### Apply what you read
1. From the text on higher education and the Services Directive, reproduce everything from "3) The study" down to "questions (para 44).".
2. Render this sentence from the text on higher education and the Services Directive into Spanish: "This is an important remark in terms of scope, as Switzerland falls outside the scope of the Services Directive."

=== Selected text ===

In an unusual turn of events, for preliminary references and AG opinions, there was need for a number of clarifications both in relation to the facts, as well as in relation to the applicable law.

In particular, an issue that is disputed also in the main proceedings was which entity awarded the 'master' diplomas in question. With the caveat that the facts are ultimately for the national court to decide, the AG makes certain assumptions:
1) there is a complex business structure between UIBS Belgium, GES Spain and GES Switzerland but it would appear that the teaching activities are carried out by UIBS Belgium, while the diplomas are administered first by GES Spain followed by GES Switzerland (para 32).
2) These three companies have never received accreditation for their study programmes, neither in Flanders, nor in any other country where they operate (para 33).
3) The study programmes in question did not receive any public funding and were entirely private (para 34).

Another disputed issue was the subject matter of the case; on the one hand it was argued that the questions referred to the ECJ centre around criminal sanctions, and criminal law is outside the scope of the EU law in question. On the other hand, it was suggested that the Court should limit itself to examining the sanctions and not the underlying issue of the accreditation process.

The AG chose a more measured approach admitting that even though the accreditation process and its compatibility with EU law is not the main focus of this case, nevertheless it is not possible to not address the accreditation issue indirectly in order to answer the referred questions (para 44).

The key element of the higher education services provided is the teaching and education activities provided by UIBS Belgium, rather than the issuance of certificates provided by the GES Switzerland (para 51). This is an important remark in terms of scope, as Switzerland falls outside the scope of the Services Directive.

Services Directive

The AG devotes a great part of his opinion in this case to discuss whether higher education qualifies as a service under EU law. One way to do so is using the test established by the Humbel case.
The Humbel case, which referred to secondary education, drew the distinction between publicly and privately funded education, arguing that courses funded entirely or mainly by public funds cannot constitute services, while, on the other hand privately funded education establishments can be classified as services, as their activities are for profit (para 58).
However, the AG points out that criteria of the Humbel test are not well suited for today's higher education which spreads over a range of different activities, blurring the lines of that public-private education distinction.

The Services Directive further complicates the, seemingly clear-cut distinction of the Humbel case with the introduction of the category of non-economic services of general interest in art. 2(2), as an exception from the scope of the Directive.

The meaning of 'non-economic categories of general interest' is unclear as it seems to be another category of non-services (which would be excluded from the scope of the Services Directive in any case). The AG refutes the argument that higher education should fit in this category as that would amount to another block exemption, similar to the one in place for healthcare services, and maintains that the Humbel test would apply to determine whether a higher education programme qualifies as a service or not (para 71).

In the case in question, as UIBS Belgium is entirely privately funded, if the Humbel test were to apply, the courses offered would be considered as 'services' (para 89). The AG takes care to clarify that education has its specificities that can and should be retained, similar to healthcare, and is not in any way a regular service. In a highly polarised issue, such as education, he clarifies that considering some education programmes as services would also infer certain rights to them, such as the right to freedom of establishment, something that could be beneficial (para 99).

The next issue is whether the Services Directive is applicable in this case. The AG answers that in the positive, as the defining element of the service is the teaching, which is conducted in Belgium and according to the Xandvisser judgement there is no need for a cross-border element to engage the services directive in terms of freedom of establishment (para 106). That being said, it can be argued that the case is not purely of internal interest (para 107).

=== Given records ===

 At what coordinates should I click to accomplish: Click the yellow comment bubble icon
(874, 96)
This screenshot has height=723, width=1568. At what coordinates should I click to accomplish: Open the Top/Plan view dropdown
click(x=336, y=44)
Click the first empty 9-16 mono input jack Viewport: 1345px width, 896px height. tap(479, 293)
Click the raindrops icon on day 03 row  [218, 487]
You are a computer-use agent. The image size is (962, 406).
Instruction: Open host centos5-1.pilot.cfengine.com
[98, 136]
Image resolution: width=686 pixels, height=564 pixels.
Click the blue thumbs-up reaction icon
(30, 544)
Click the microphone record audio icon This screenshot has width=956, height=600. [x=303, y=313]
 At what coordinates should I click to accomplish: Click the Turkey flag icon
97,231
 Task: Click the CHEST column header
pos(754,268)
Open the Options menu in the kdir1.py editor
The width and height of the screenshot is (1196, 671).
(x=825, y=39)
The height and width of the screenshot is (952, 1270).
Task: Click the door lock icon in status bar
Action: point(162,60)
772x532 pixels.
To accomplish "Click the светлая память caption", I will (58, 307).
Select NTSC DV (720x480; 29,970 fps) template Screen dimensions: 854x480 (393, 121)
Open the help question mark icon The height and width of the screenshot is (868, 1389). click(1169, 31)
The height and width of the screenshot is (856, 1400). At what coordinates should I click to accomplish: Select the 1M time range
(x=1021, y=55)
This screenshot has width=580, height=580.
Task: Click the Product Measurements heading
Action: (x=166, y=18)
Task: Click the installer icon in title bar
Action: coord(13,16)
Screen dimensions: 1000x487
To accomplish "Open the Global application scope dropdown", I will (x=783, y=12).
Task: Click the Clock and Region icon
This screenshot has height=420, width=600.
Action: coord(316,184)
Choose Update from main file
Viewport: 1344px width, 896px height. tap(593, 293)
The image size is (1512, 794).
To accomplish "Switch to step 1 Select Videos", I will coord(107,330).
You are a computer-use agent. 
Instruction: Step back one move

===

### Solved tasks
1.
3) The study programmes in question did not receive any public funding and were entirely private (para 34).

Another disputed issue was the subject matter of the case; on the one hand it was argued that the questions referred to the ECJ centre around criminal sanctions, and criminal law is outside the scope of the EU law in question. On the other hand, it was suggested that the Court should limit itself to examining the sanctions and not the underlying issue of the accreditation process.

The AG chose a more measured approach admitting that even though the accreditation process and its compatibility with EU law is not the main focus of this case, nevertheless it is not possible to not address the accreditation issue indirectly in order to answer the referred questions (para 44).

2. Esta es una observación importante en cuanto al ámbito de aplicación, ya que Suiza queda fuera del ámbito de aplicación de la Directiva de servicios.